Your response should consist of the records, reproduced exactly.

+++ RECORD EXTRACTS +++

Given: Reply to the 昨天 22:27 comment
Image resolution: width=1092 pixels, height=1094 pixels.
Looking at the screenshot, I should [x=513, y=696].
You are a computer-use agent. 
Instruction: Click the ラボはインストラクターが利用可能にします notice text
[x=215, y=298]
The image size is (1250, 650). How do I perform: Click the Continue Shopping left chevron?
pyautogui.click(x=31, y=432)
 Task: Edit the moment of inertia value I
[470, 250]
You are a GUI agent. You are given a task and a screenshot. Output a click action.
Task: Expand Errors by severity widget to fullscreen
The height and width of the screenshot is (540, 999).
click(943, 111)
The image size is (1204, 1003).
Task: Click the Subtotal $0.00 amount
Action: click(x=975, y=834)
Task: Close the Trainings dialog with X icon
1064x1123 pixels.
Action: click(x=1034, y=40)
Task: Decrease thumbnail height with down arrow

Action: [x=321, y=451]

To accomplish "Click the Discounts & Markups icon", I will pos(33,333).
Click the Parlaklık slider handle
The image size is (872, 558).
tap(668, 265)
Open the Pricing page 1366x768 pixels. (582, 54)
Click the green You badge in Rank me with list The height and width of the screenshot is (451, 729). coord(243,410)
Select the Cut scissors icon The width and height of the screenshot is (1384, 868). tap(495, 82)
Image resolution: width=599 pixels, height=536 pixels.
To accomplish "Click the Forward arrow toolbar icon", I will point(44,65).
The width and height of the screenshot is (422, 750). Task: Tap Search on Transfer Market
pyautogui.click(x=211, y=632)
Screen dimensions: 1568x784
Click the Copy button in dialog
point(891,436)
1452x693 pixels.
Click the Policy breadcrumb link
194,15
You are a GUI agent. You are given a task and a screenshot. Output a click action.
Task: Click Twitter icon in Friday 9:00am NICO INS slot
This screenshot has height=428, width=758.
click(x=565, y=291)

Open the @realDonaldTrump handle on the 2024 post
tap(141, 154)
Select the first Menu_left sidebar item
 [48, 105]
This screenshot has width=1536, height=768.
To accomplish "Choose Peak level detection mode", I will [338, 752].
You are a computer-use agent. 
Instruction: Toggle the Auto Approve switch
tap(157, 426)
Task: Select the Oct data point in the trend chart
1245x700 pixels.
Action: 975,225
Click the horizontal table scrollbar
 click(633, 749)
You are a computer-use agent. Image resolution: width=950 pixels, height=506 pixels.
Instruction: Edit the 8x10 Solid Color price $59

+++

SOLUTION:
Given: Reply to the 昨天 22:27 comment
Image resolution: width=1092 pixels, height=1094 pixels.
Looking at the screenshot, I should [x=513, y=696].
You are a computer-use agent. 
Instruction: Click the ラボはインストラクターが利用可能にします notice text
[x=215, y=298]
The image size is (1250, 650). How do I perform: Click the Continue Shopping left chevron?
pyautogui.click(x=31, y=432)
 Task: Edit the moment of inertia value I
[470, 250]
You are a GUI agent. You are given a task and a screenshot. Output a click action.
Task: Expand Errors by severity widget to fullscreen
The height and width of the screenshot is (540, 999).
click(943, 111)
The image size is (1204, 1003).
Task: Click the Subtotal $0.00 amount
Action: click(x=975, y=834)
Task: Close the Trainings dialog with X icon
1064x1123 pixels.
Action: click(x=1034, y=40)
Task: Decrease thumbnail height with down arrow

Action: [x=321, y=451]

To accomplish "Click the Discounts & Markups icon", I will pos(33,333).
Click the Parlaklık slider handle
The image size is (872, 558).
tap(668, 265)
Open the Pricing page 1366x768 pixels. (582, 54)
Click the green You badge in Rank me with list The height and width of the screenshot is (451, 729). coord(243,410)
Select the Cut scissors icon The width and height of the screenshot is (1384, 868). tap(495, 82)
Image resolution: width=599 pixels, height=536 pixels.
To accomplish "Click the Forward arrow toolbar icon", I will point(44,65).
The width and height of the screenshot is (422, 750). Task: Tap Search on Transfer Market
pyautogui.click(x=211, y=632)
Screen dimensions: 1568x784
Click the Copy button in dialog
point(891,436)
1452x693 pixels.
Click the Policy breadcrumb link
194,15
You are a GUI agent. You are given a task and a screenshot. Output a click action.
Task: Click Twitter icon in Friday 9:00am NICO INS slot
This screenshot has height=428, width=758.
click(x=565, y=291)

Open the @realDonaldTrump handle on the 2024 post
tap(141, 154)
Select the first Menu_left sidebar item
 [48, 105]
This screenshot has width=1536, height=768.
To accomplish "Choose Peak level detection mode", I will [338, 752].
You are a computer-use agent. 
Instruction: Toggle the Auto Approve switch
tap(157, 426)
Task: Select the Oct data point in the trend chart
1245x700 pixels.
Action: 975,225
Click the horizontal table scrollbar
 click(633, 749)
You are a computer-use agent. Image resolution: width=950 pixels, height=506 pixels.
Instruction: Edit the 8x10 Solid Color price $59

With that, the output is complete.